Bisiklete binmeyi ya da kalemi doğru düzgün tutmayı ya da herhangi bir şeyi yeni yapmayı öğrendiğiniz zamanları şöyle bir hatırlayın. İlk defa yapıyor olmanın heyecanını yaşamadınız mı? Peki, bu heyecan duygusu size öğretenin nasıl davrandığına bağlı olarak arttı mı, yoksa azaldı mı? Örneğin size bir şey öğretilirken, “Hayır öyle değil. Dur!
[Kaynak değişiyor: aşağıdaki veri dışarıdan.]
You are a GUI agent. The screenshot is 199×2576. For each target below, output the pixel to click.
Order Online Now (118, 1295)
Bak beni dikkatli izlemiyorsun” gibi cümlelere maruz kaldıysanız, muhtemelen kendinize güveniniz yara almış ve cesaretiniz kırılmış olabilir. Ama eğer “Aferin. Başlangıç için çok iyi. Hadi tekrar deneyelim” gibi bir yaklaşımla karşılaştıysanız, kendi kabiliyetinize inanarak ve kendine güvenerek büyüdünüz demektir.
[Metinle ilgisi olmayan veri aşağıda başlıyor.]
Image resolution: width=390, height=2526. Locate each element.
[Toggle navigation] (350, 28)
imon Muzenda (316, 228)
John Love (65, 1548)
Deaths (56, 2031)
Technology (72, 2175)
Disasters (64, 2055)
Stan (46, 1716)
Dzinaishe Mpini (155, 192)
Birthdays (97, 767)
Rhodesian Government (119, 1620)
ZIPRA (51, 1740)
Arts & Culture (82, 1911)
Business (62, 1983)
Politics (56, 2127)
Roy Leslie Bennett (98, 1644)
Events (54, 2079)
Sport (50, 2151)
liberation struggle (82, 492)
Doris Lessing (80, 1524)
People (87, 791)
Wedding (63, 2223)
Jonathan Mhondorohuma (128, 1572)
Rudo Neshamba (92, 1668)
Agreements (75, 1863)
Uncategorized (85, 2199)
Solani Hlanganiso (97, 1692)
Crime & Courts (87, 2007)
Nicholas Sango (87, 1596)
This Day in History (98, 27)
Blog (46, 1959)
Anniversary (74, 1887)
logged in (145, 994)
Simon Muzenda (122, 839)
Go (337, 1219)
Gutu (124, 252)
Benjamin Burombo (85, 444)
Özgüven birçok insan için hangi konuda olursa olsun, başarıya ve daha büyük kazanımlara ulaşmak anlamında itici bir güce sahiptir. Ayrıca bu amaçlara ulaşmak için teşvik edici bir rol de oynar. Bir eğitim danışmanının söylediği gibi, “Özgüvene sahip bir çocuk, hem doğal bir öğrenme merakına, hem de yeni bir sorunla karşılaştığında bununla başa çıkmak için hevese ve isteğe sahiptir”. Sevilmek, hatta hayran olunmak ve onaylanmak beklentisi içinde olmak, diğer insanlarla ilişki kurabilmek için bir başka önemli başlangıç noktasıdır. Zaten bunları elde ettiğinizde, kendinizi değer verilebilir ve sevilebilir bir insan olarak hissetmeye başlarsınız.
Arkadaşlıklarla ilgili bütün yaklaşımların işe yaradığını söylemek de pek doğru olmaz. Üstelik özsaygımıza zarar veren bazı yaklaşımlar, reddedilmenin kaçınılmaz bir parçası haline de gelebilir. Öte yandan arkadaş edinmek için sadece denemeye çalışacak kadar güven sahibi olmak bile çok değerli bir kazanımdır.